The call for more testing testing means the CDC sees the H5N1 viruses as a greater risk than its previous estimates.
The scientific community considers every additional infection in animals or humans a chance for the virus to change in potentially dangerous ways.
CDC’s concern is the virus might spread and jump from species to species.
Of the eight workers in the study with positive blood tests, four reported no symptoms. All eight cleaned milking parlors and none used respiratory protection such as face masks. Three said they used eye protection.
Since April 2024, the CDC has confirmed H5 bird flu infections in 44 people in the United States. Nineteen of these cases were associated with exposure to H5N1 bird flu-infected poultry, and 24 were associated with exposure to sick or infected dairy cows. The CDC reports that the source of the exposure in one case, which Missouri reported on Sept. 6, could not be determined.
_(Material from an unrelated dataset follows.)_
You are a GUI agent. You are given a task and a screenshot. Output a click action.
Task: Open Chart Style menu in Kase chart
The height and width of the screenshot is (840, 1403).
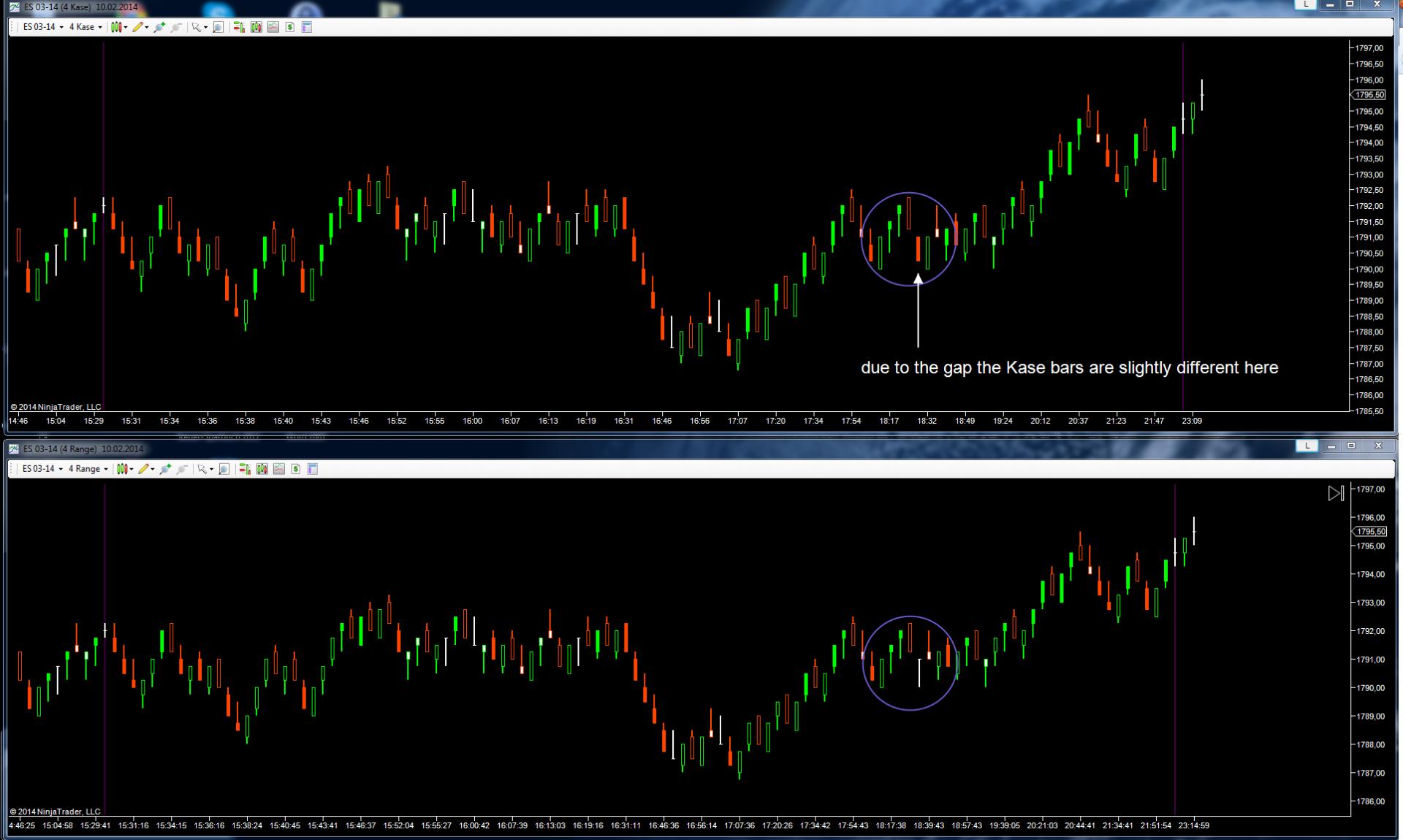[x=117, y=27]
Serological testing of the contacts of the Missouri case has been reported.
The 44 cases include 20 cases in dairy farm workers in California, three of which were confirmed by CDC last week and three on Monday, November 4; nine cases in poultry farm workers in Washington state, three of which were confirmed by CDC last week; and one case associated with the Washington poultry outbreak that was confirmed by CDC previous week and is pending jurisdiction assignment. Four probable cases are not included in that count- one in a California dairy farm worker and three in Washington state poultry farm workers, which the states have reported.
USDA reports that 440 dairy herds have been infected with the bird flu virus since March, and that number continues to grow.